Makomo in talks with potential investors

Makomo Resources is negotiating with potential investors seeking to acquire a significant stake in the coal mining firm, people familiar with the development said yesterday.

Makomo, once the country’s largest coal mine went under corporate rescue-a local form of bankruptcy protection after running into financial and operational challenges.

“We are at a very delicate stage with serious contenders are we are hoping the negotiation will be concluded soon,” said one who declined to be named citing protocol issues.

Calls seeking comment from corporate rescue practitioner, Bulisa Mbano, were not answered.

“The mine is operating though at a smaller scale but we are hoping the coming in of the new investor will help the turnaround on the business; recapitalisation and ramping up production,” another person said, but would not give the timeframes.

Makomo largely produces thermal coal for power generation.

Its main customer is Zimbabwe Power Company, a unit of ZESA, which operates the Hwange Thermal Plant.

At some point, the company had plans to build a 600-megawatt power station in Hwange.

According to officials at the company, its financial distress was compounded by payment delays by ZESA of coal delivered to its thermal plants, including the small ones.

Zimbabwe usually reserves the country’s coal output for domestic electricity generation, but started shipping the fuel after demand dipped from the Hwange Power Plant.

Thermal coal markets were a prominent beneficiary of Europe’s power sector turmoil in 2022, with prices surging more than 250 percent through mid-March as utilities and trading firms scrambled to replace lost supplies of Russian natural gas with other fuels.

Benchmark European thermal coal prices remained close to historic highs throughout 2022 on sustained higher use across the continent, averaging roughly US$285 per tonne for the year, compared with about US$115 a tonne in 2021.

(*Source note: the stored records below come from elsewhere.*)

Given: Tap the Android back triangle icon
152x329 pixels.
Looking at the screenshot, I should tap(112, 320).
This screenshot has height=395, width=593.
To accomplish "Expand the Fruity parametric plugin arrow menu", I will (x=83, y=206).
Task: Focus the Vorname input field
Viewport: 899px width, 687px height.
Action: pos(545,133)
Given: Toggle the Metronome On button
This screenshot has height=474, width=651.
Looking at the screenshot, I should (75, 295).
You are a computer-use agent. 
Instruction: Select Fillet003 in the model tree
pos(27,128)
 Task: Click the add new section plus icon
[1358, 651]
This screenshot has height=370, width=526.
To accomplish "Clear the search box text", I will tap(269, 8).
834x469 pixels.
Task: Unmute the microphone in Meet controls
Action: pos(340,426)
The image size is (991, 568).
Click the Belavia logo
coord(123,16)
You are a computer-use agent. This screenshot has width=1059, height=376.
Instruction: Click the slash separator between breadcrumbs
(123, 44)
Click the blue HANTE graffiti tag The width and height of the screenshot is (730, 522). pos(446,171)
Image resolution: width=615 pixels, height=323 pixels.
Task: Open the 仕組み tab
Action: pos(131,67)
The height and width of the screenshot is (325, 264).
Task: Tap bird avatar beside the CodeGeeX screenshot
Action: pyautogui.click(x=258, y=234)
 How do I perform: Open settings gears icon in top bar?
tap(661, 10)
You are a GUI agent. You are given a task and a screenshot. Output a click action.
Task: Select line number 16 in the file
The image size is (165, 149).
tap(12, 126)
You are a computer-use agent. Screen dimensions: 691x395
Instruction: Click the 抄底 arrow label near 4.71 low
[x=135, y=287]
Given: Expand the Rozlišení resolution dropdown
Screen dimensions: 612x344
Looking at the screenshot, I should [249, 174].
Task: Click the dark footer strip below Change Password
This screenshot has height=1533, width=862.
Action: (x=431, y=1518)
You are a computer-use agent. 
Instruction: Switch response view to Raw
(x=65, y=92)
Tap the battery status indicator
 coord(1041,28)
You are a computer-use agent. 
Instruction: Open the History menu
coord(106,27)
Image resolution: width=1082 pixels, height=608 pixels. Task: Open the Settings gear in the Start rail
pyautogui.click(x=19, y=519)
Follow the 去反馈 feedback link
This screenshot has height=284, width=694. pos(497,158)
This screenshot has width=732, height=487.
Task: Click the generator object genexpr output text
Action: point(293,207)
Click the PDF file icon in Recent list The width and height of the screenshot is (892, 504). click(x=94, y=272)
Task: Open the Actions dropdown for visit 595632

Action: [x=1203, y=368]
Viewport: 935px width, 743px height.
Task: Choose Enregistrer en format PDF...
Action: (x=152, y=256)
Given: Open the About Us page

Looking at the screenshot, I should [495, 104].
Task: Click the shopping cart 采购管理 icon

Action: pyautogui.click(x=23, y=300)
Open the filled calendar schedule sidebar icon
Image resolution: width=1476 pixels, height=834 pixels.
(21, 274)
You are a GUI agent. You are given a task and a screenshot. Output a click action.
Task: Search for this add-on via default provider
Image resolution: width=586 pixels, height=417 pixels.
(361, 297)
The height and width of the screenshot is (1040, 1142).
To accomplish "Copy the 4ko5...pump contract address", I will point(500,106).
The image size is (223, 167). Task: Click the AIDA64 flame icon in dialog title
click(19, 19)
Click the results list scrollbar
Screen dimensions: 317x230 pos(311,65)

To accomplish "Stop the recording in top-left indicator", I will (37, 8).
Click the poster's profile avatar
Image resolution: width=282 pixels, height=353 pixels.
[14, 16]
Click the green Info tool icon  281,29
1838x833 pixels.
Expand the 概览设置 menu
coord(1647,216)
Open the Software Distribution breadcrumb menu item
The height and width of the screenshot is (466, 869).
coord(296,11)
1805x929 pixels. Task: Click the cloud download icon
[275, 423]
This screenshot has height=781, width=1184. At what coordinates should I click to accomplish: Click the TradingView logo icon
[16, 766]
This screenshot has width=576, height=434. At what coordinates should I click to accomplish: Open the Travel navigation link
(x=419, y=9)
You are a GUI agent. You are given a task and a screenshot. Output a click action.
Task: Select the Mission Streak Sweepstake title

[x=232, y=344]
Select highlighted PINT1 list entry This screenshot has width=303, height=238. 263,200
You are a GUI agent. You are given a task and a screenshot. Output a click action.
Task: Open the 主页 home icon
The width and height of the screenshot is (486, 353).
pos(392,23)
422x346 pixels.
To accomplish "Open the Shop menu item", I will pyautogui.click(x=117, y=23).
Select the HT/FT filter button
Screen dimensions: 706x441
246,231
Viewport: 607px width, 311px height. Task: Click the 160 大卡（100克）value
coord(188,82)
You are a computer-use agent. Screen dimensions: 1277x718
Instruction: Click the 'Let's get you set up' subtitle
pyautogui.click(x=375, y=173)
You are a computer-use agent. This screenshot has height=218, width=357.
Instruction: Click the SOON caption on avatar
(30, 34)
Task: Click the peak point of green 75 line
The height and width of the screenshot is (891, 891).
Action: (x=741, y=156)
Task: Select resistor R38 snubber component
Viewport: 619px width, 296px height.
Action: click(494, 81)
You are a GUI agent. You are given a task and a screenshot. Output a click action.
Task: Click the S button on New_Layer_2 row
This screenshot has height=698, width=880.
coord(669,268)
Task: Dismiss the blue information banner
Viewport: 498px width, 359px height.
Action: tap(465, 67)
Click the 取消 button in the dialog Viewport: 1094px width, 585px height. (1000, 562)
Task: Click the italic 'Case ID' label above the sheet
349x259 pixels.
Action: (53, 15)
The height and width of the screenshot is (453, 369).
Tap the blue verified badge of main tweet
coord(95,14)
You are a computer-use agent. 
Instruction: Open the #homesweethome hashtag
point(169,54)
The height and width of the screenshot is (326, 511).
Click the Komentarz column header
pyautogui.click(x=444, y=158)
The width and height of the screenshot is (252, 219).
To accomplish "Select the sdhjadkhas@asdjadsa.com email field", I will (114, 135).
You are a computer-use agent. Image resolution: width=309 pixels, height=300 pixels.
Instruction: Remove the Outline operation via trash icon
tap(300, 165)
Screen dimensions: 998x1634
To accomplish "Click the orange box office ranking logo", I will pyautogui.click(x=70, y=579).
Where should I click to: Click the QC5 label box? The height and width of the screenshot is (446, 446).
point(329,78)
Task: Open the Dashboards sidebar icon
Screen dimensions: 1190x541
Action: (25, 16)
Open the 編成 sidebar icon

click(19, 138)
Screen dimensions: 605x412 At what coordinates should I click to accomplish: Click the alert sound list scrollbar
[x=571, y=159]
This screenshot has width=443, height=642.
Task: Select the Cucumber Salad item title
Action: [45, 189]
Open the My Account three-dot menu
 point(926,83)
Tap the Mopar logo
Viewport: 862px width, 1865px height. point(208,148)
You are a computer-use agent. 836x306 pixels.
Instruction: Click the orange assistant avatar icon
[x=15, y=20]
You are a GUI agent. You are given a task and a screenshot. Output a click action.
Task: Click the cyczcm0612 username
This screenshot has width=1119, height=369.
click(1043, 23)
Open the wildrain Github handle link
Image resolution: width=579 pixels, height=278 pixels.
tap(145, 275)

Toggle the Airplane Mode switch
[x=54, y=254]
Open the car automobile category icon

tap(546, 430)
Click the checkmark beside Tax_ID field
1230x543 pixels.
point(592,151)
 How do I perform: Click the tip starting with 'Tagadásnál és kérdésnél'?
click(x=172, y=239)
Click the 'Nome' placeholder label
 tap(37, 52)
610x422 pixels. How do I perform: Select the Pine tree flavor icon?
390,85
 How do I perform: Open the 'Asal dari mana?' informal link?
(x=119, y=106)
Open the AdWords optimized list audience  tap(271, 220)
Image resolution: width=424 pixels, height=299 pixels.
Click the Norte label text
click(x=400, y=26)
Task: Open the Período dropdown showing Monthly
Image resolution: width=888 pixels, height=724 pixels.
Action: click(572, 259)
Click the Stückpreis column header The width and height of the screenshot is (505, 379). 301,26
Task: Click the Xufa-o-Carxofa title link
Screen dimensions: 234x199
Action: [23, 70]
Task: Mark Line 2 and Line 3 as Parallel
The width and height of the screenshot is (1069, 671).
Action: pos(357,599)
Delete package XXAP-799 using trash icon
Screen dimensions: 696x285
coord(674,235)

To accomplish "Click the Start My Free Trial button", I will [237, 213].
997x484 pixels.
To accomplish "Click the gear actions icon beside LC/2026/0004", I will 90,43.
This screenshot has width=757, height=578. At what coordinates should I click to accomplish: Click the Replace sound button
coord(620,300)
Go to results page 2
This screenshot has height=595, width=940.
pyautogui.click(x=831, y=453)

Newcastle coal futures, the benchmark for the top consuming region of Asia, slid towards US$200 per tonne, a level not seen since February 2022, as signs of sluggish demand offset concerns about supply disruptions from key exporter Australia.

Warm weather, particularly in the U.S and Europe, and lower natural gas prices decreased the reliance on coal for generating power. European coal imports are likely to decline nearly 30 percent from a year earlier and 23 percent from December, Kpler data showed.

At the same time, uncertainty about China’s reopening has also clouded the short-term outlook for the commodity. On the supply side, offering some support to prices, coal shipments from Australia, the world’s second-largest exporter, have been disrupted by heavy rains in the coal-mining states of Queensland and New South Wales and the closure of a key railway line after a collision.